[Extract provided Boundary: Start]

SINGAPORE -- Singapore's state-backed investment group Temasek Holdings has extended its business portfolio into urban farming, a concept that will aid the city-state in its quest to become more agriculturally self-sufficient.
Temasek and German pharmaceutical major Bayer established Unfold, a 50-50 joint venture, last month. The company will develop and market seeds for vertical farming both in Singapore and at its California headquarters.
Singapore produces less than 10% of the food it consumes. The government plans to raise the ratio to 30% by 2030.
Vertical farming, officials believe, is crucial to attaining that goal. The technique grows agroponic layers of crops under artificial light inside skyscrapers. Because the plants are not dependent on weather, the method is expected to generate large yields in a relatively quickly.
"Temasek is recognized as one of the leading investors in the food and agriculture segment," said Jurgen Eckhardt, head of Leaps by Bayer -- an investment arm of Bayer. "They have investments in, and relationships with, a range of vertical farming companies."
Bayer will provide plant genetic data to Unfold, which will first develop new varieties of lettuce, spinach and tomatoes, among other crops. The company will sell seeds to food producers.
Temasek will introduce companies to the technology and expertise at Unfold and other investment targets. Temasek holds a stake in Sustenir Agriculture, a Singaporean urban farming company, providing a channel for Sustenir to cultivate Unfold's high-yield seeds.
Vertical farming is projected to grow into a $12.77 billion market in 2026, according to Allied Market Research, up from $2.23 billion in 2018.
Temasek invested 3 billion euros ($3.7 billion) into Bayer in 2018 -- funding which helped Bayer complete the acquisition of U.S. seed producer Monsanto.
The company anticipates further investments in the agricultural sector.
"Whether it's in the area of an alternative protein, aquaculture, or crop science, it's an area that requires actually more capital," said Temasek International CEO Dilhan Pillay Sandrasegara. "So far it's done well for us and we're still keen to invest more in it."
Temasek has expanded its portfolio of life sciences and agribusiness investments. Allocation in the domains stood at 8% at the end of March, or five points higher than five years earlier. The size of the holdings is about $17 billion.
The coronavirus pandemic has heightened concerns over food security. Thailand and other trading partners temporarily imposed restrictions on exports. The Singaporean government doled out 30 million Singapore dollars ($22 million) in subsidies this April to help companies produce more eggs, leafy vegetables and fish.
"In Singapore, with less than 0.8% arable land, vertical farming innovation is critical," said Unfold CEO John Purcell.

[Extract provided Boundary: End]

Problems to work on:
a. List every person the article on Temasek's urban farming venture quotes by name, along with the position it gives each one.
b. Render this sentence from the article on Temasek's urban farming venture in Spanish: "Singapore produces less than 10% of the food it consumes."
Rely only on the article about Temasek's move into urban farming.

[Provided material Boundary: Start]

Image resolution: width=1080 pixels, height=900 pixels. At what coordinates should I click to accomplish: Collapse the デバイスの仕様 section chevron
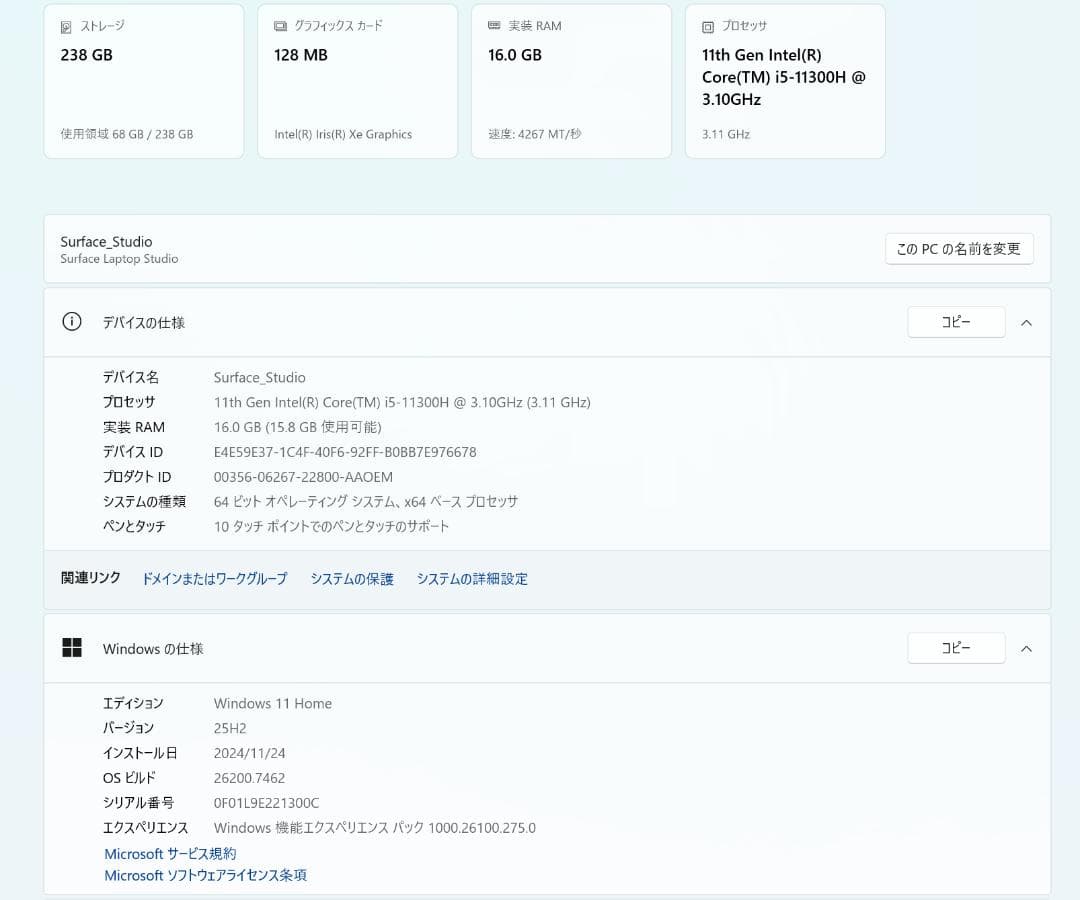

[Provided material Boundary: End]

Exercise solutions:
a.
- Jurgen Eckhardt, head of Leaps by Bayer
- Dilhan Pillay Sandrasegara, Temasek International CEO
- John Purcell, Unfold CEO

b. Singapur produce menos del 10 % de los alimentos que consume.